[Aufgabenstellung]:
Beantworten Sie mithilfe des Textauszugs über den Kauf von Arztpraxen durch Investoren die folgenden Fragen.
(a) Welchem Medium gab Klaus Reinhardt seine Äußerungen?
(b) In welcher Zeitung begründete Karl Lauterbach sein Vorhaben?
(c) Bis wann soll ein entsprechender Gesetzentwurf vorliegen?

[Textauszug]:
━━━━━━━━━━━━━━━━━━━━━━━━━━━━━━

Nach dem Vorstoß aus dem Gesundheitsministerium gegen den Aufkauf von Arztpraxen durch Investoren hat ausgerechnet die Bundesärztekammer (BÄK) vor überstürztem Handeln gewarnt. Statt eines Fremdbesitzverbots bringt Präsident Klaus Reinhardt andere Beschränkungen ins Spiel.
„Wir müssen das differenziert betrachten“, sagte Präsident Klaus Reinhardt dem Redaktionsnetzwerk Deutschland (RND/Donnerstag). Auf der einen Seite gebe es Ärztinnen und Ärzte, die lieber in einer Anstellung arbeiteten. Auch Investitionen ins Gesundheitswesen seien nicht grundsätzlich negativ zu bewerten, denn in einigen Fachbereichen könne die Technologie kaum noch von einzelnen Ärzte finanziert werden. „Kritisch wird es aber, wenn die dort beschäftigten Ärzte unter hohem Renditedruck stehen oder es eine Monopolisierung durch große MVZ-Strukturen oder -Ketten gibt“, sagte Reinhardt.
Bundesgesundheitsminister Karl Lauterbach (SPD) hatte zu Beginn der Woche angekündigt, den Kauf von Arztpraxen durch Finanzinvestoren künftig verhindern zu wollen. Er begründete dies in der Bild am Sonntag mit dem „fatalen Trend, dass Investoren medizinische Versorgungszentren mit unterschiedlichen Facharztpraxen aufkaufen, um sie anschließend mit maximalem Gewinn zu betreiben“. Im ersten Quartal 2023 soll ein entsprechender Gesetzentwurf vorliegen.
Gesundheitsexperten beklagen schon länger, dass Arztpraxen zunehmend von profitorientierten Unternehmen übernommen werden und so immer mehr Sitze niedergelassener Ärzte in Medizinischen Versorgungszentren (MVZ) gebündelt werden.

━━━━━━━━━━━━━━━━━━━━━━━━━━━━━━

[Bereitgestellte Zeilen]:
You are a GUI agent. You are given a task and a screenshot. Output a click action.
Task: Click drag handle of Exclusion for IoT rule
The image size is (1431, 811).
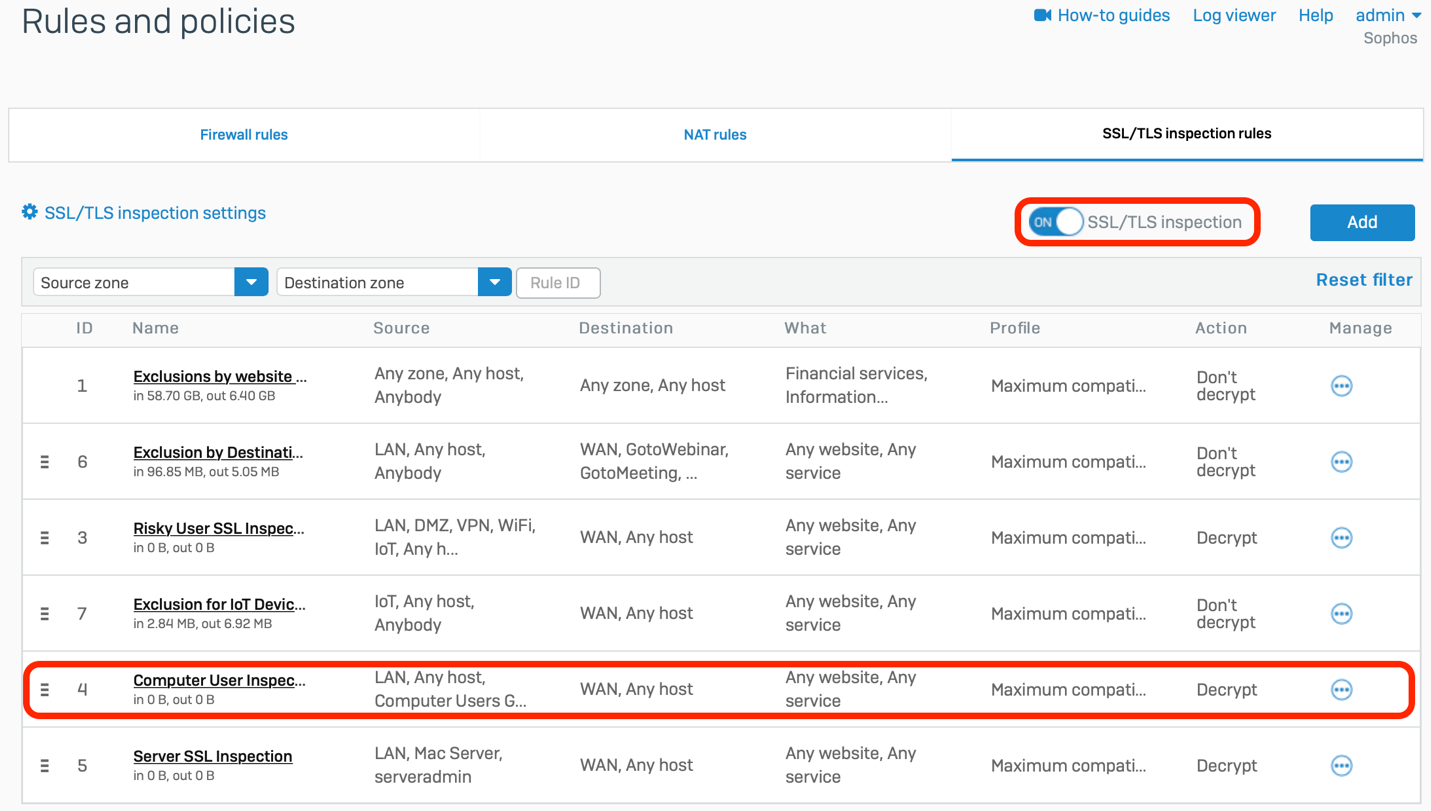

━━━━━━━━━━━━━━━━━━━━━━━━━━━━━━

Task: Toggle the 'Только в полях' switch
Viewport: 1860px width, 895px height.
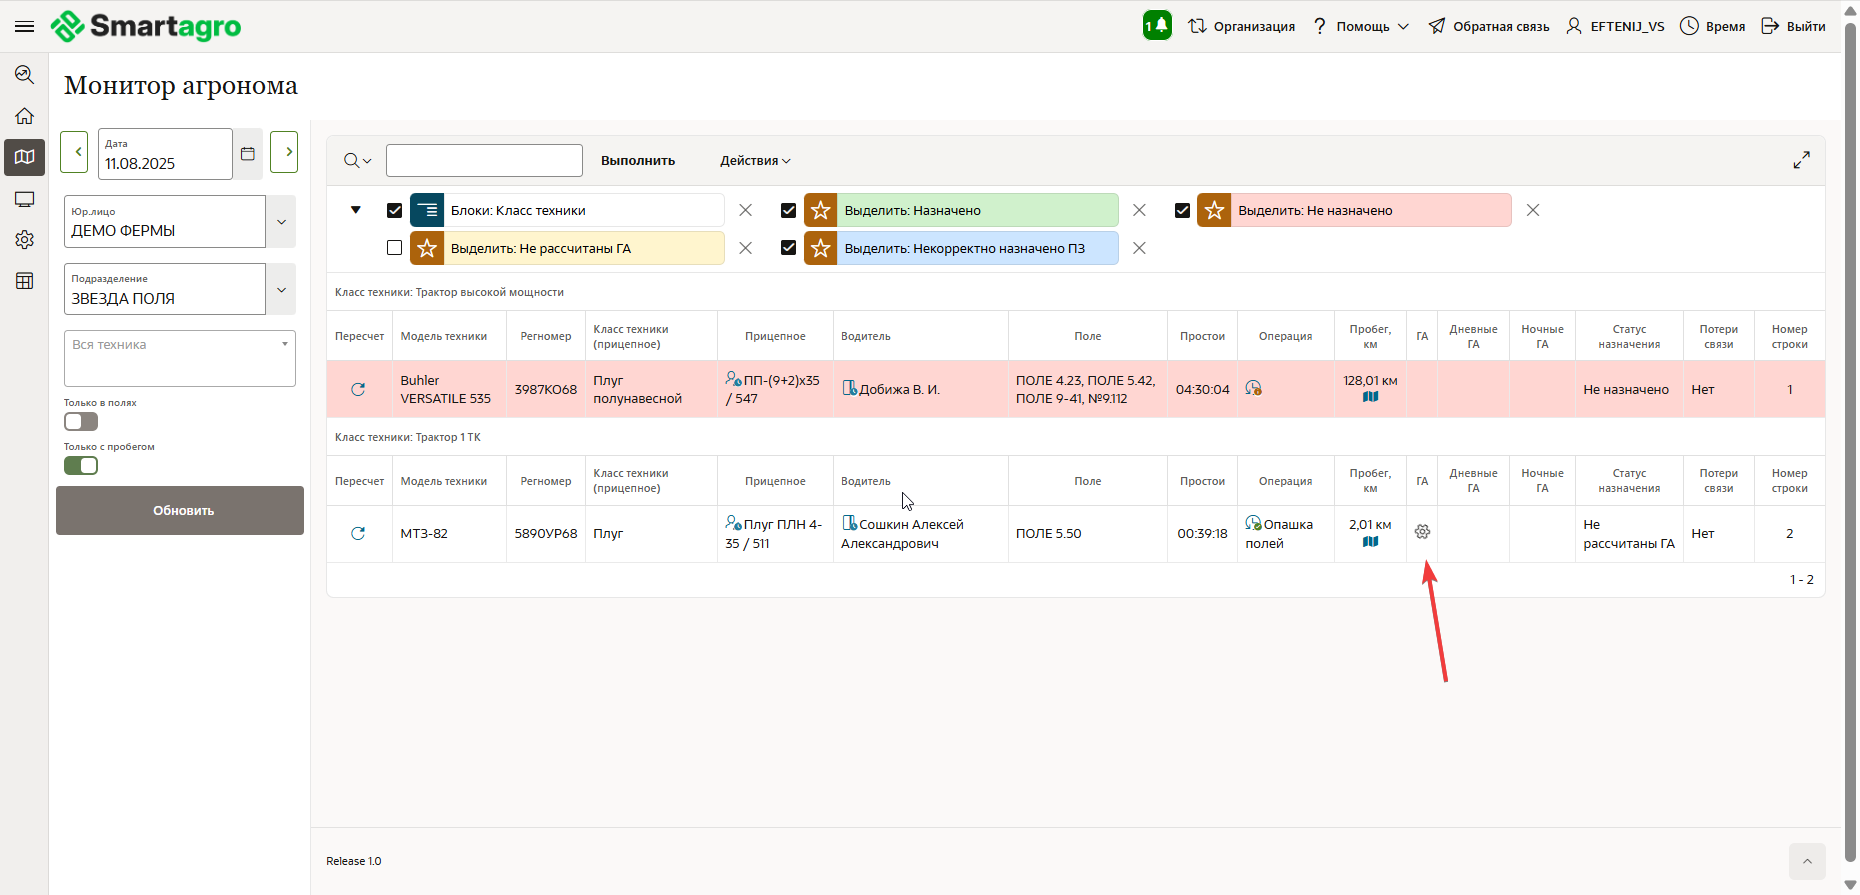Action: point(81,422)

━━━━━━━━━━━━━━━━━━━━━━━━━━━━━━

[Lösung]:
(a) Dem Redaktionsnetzwerk Deutschland (RND)
(b) In der Bild am Sonntag
(c) Im ersten Quartal 2023